All military activities were going to be left to the Department of Defense, which was created that same year.
And, you know, I think the boundary lines, they're difficult to police and govern because there's a lot of borderline issues.
But I think one thing we see is that after 2002, this border has been destroyed completely.
I mean, the CIA has been turned into an institution that is at its very core a military institution.
It's intelligence gathering.
The big focus in intelligence gathering is find that target so we can go bomb it.
Well, you know, we have military intelligence and reconnaissance operations that exist to find those targets so we can go bomb them.
You know, now we say the CIA is going to do that.
And the CIA has been given control over, you know, the most powerful, most state-of-the-art new weapon system, which is the predator drones.
And it's got its hands all over all this developing new robotic warfare.
And in the past, that was always controlled by the Pentagon.
So we're seeing the CIA move itself into the military sector, becoming essentially a part of our military establishment, but without any of the traditions that our military has to set rules, hold people to account, court-martial them, and so forth.
It's the unaccountable military, and that's really troubling.
Yeah, well, and you have the whole expansion of JSOC.
And for that matter, I mean, the federalization of police here with all these joint task forces and fusion centers and this and that, it's sort of really changed what America is, even as the principle.
Like, hey, this is America.
It used to have all these connotations to it that don't really count now.
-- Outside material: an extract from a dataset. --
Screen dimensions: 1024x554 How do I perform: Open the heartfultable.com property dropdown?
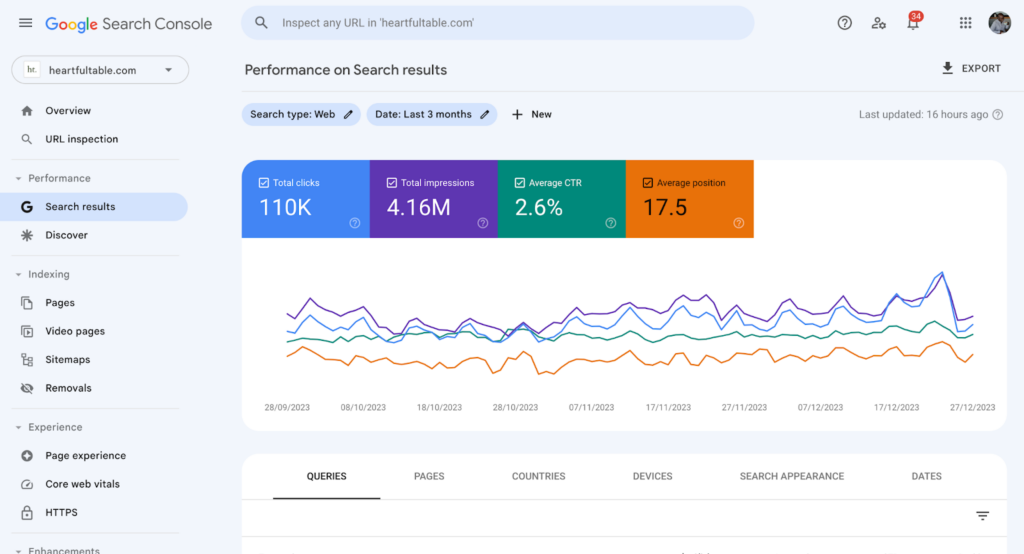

Well, you know, I think there's no problem with there being coordination across agency lines and different law enforcement agencies talking to one another.
They need to do that to perform their function.
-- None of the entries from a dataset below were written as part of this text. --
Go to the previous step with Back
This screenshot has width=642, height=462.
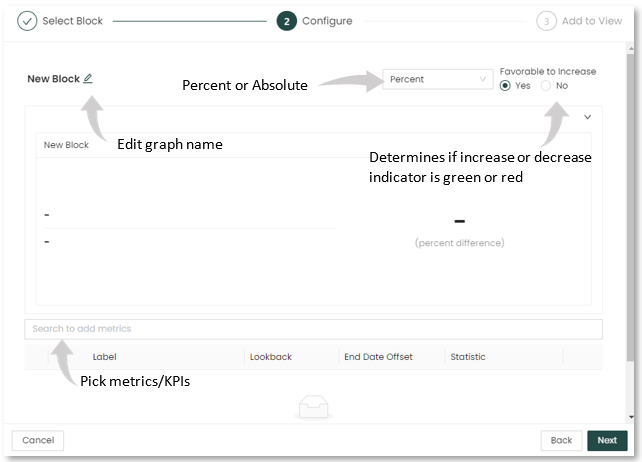(x=561, y=440)
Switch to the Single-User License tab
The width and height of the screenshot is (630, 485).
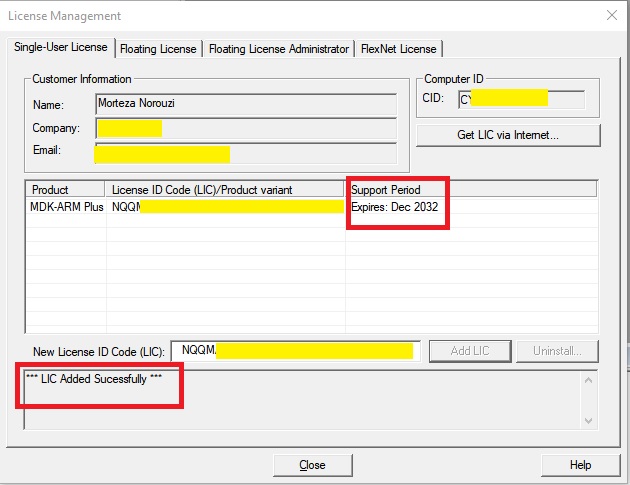(62, 48)
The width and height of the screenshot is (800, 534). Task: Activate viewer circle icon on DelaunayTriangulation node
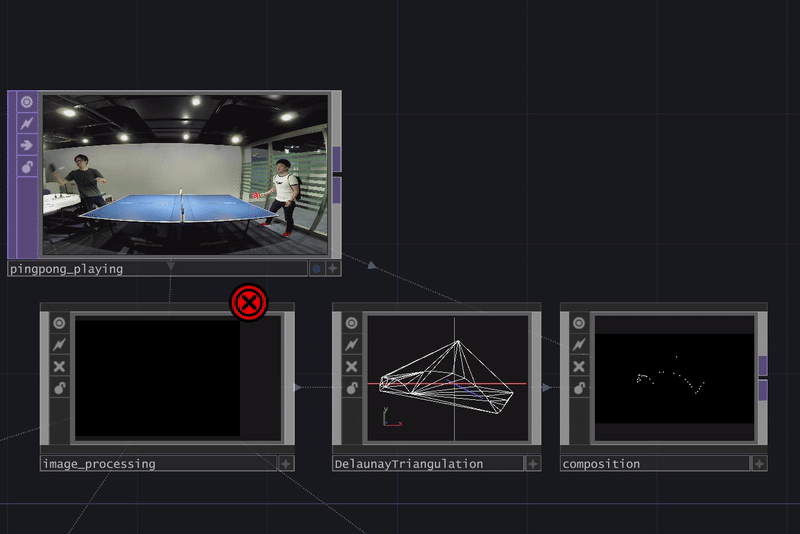[x=351, y=323]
But, you know, there's a lot of consolidation going on.
But the biggest problem we should all focus on is law, legal boundary lines, and accountability when security agencies cross those legal boundary lines.
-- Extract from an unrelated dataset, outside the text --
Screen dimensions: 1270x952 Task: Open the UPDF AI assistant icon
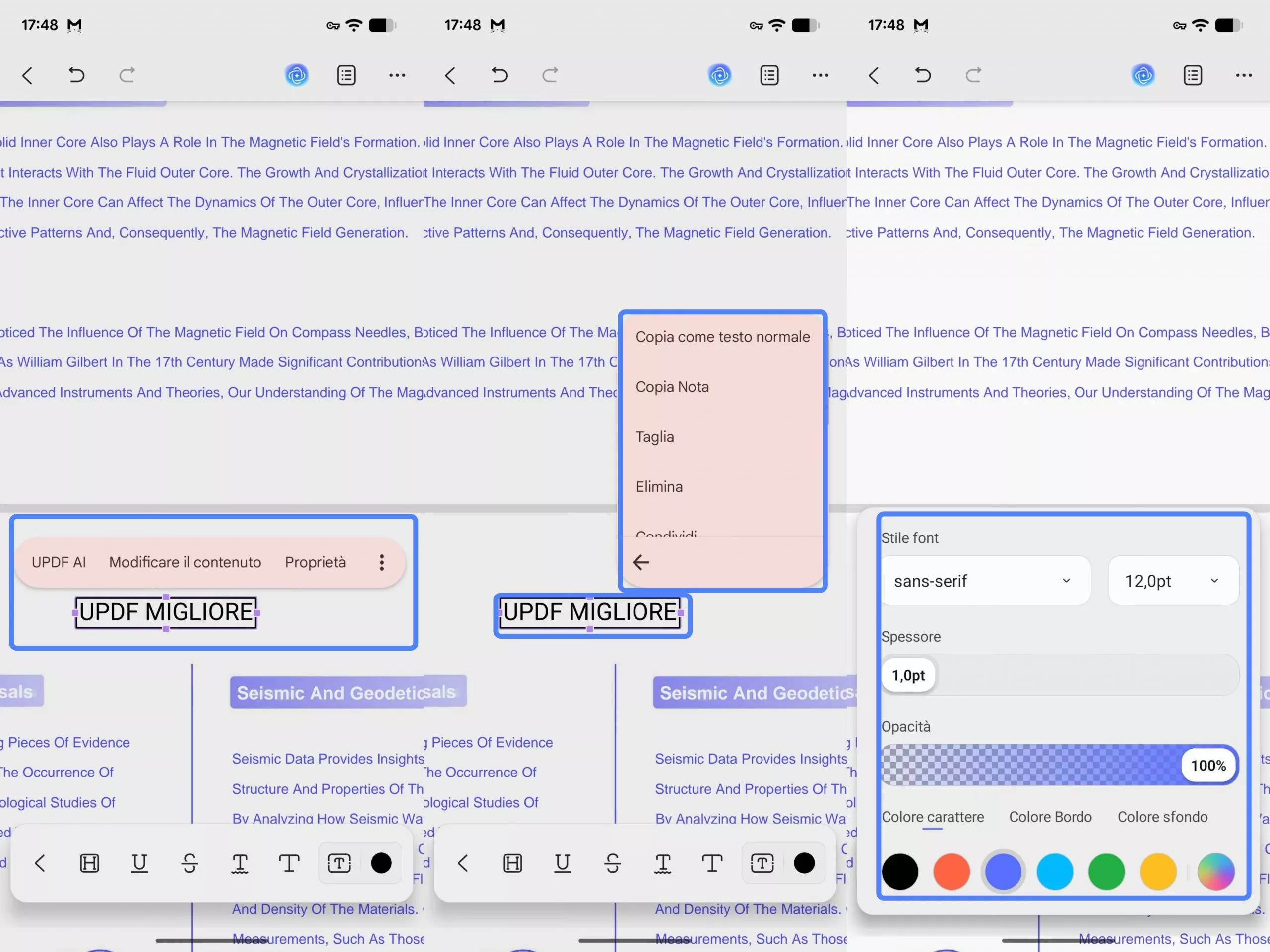(296, 74)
And what we see now is no legal accountability.
And that's been justified by pointing at civil libertarians and saying, you're talking about rights of terrorists.
Who cares about them?
But, of course, in the end of the day, no, that's not what we're talking about.
We're talking about the Constitution, the laws of the United States, and whether they protect Americans.
And, you know, it's a slippery slope, obviously.
And what we've seen consistently is that the rights of Americans are going down.
They're being dragged in the mud as a result of these changes with very few effective protections of those rights.
And, by the way, to come back to that Pew poll, that was the other thing that was interesting in that poll.
So it showed more Americans willing to accept torture.
It also showed that Americans increasingly were rejecting the idea that they had to give up civil liberties for their security.
We found a large majority now saying that is a radically false notion.
Things should not be working that way.
The whole notion of security is to protect their civil liberties.
So, of course, we shouldn't be giving them up in order to be safer.
Well, you know, I guess I just always thought there was nothing more simple or easy to remember than innocent till proven guilty.
But what do they think?
That only people convicted of terrorism will be tortured or what?
Yeah, and, of course, when we're talking about drones and bombing people, it's not a question of them being guilty in the criminal law sense, but it is a question of them actually being belligerents and actually being our enemy.
Yeah, I mean, we have a whole CIA war that basically is not bound by any laws of war.
The targets all live in civilian homes, basically.
That's the war in Pakistan today.
All right.
Well, listen, I'm sorry we didn't get to talk about Ali Sifan and all the censorship, but maybe next time because it's a very important story.
Thank you very much for your time, Scott.
Great to come back and talk to you again.
Take care.
All right, everybody, that's the other Scott Horton, heroic international anti-torture human rights lawyer, harpers.org.